Sesame Chicken is a beloved Chinese-American dish known for its crispy chicken bites coated in a glossy, sweet-savory sesame sauce and topped with toasted sesame seeds. This dish delivers that signature sticky texture and umami-packed flavor that makes it a classic choice for weeknight dinners or takeout-style feasts at home.

While not a traditional dish in China, Sesame Chicken has deep roots in Cantonese-American cuisine, adapted for Western palates and inspired by dishes like General Tso’s and Orange Chicken. It’s especially popular in American-Chinese restaurants for its addictive sauce and golden fried chicken.

WHY THIS RECIPE IS SO POPULAR

Sesame Chicken is a takeout icon—crispy, coated in a luscious sesame glaze, and served hot over fluffy white rice. The contrast of the crunchy chicken with the sticky sweet sauce hits every flavor and texture craving. It’s quick to cook, reheats well, and brings restaurant-style flavor to your kitchen.

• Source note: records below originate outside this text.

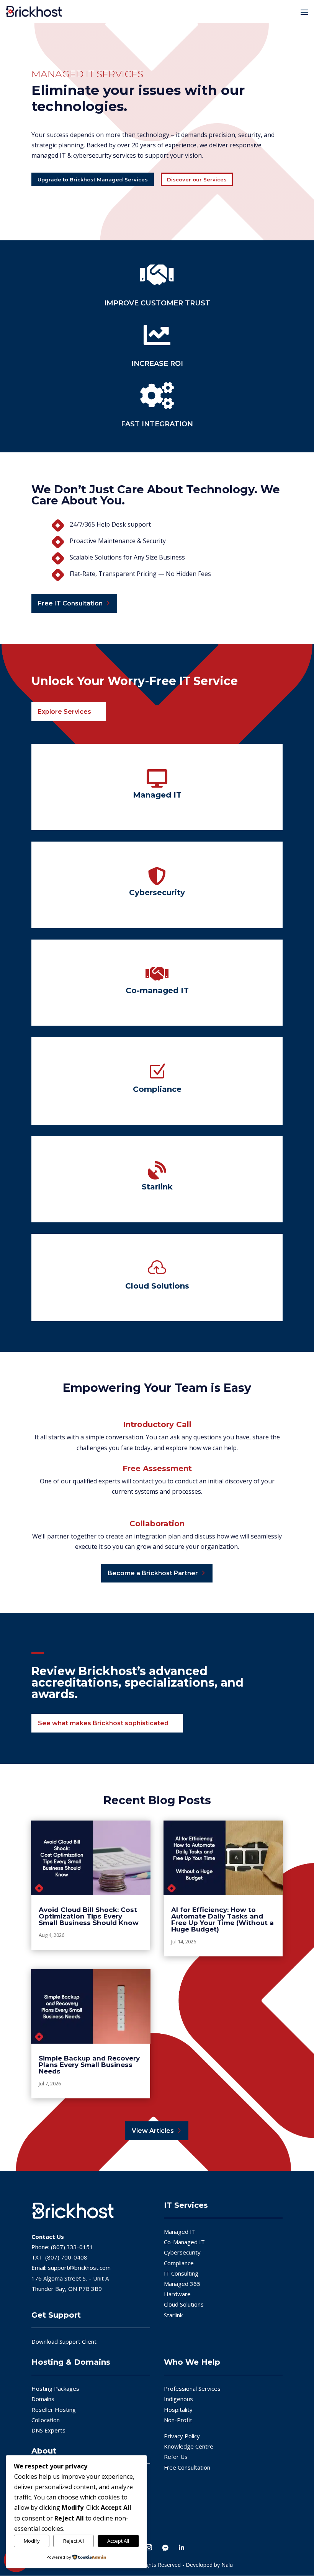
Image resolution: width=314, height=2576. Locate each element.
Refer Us (176, 2456)
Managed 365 (182, 2283)
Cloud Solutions (184, 2304)
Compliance (179, 2262)
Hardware (177, 2294)
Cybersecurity (182, 2252)
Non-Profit (178, 2419)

While Sesame Chicken isn’t native to mainland China, it evolved in American Chinese kitchens alongside dishes like Sweet and Sour Pork and Lemon Chicken. Its origin is often attributed to Chinese chefs adapting Cantonese techniques with local ingredients to please American diners who favored sweeter, deep-fried entrees. Today, it’s one of the most ordered dishes in takeout restaurants, especially popular among families and kids.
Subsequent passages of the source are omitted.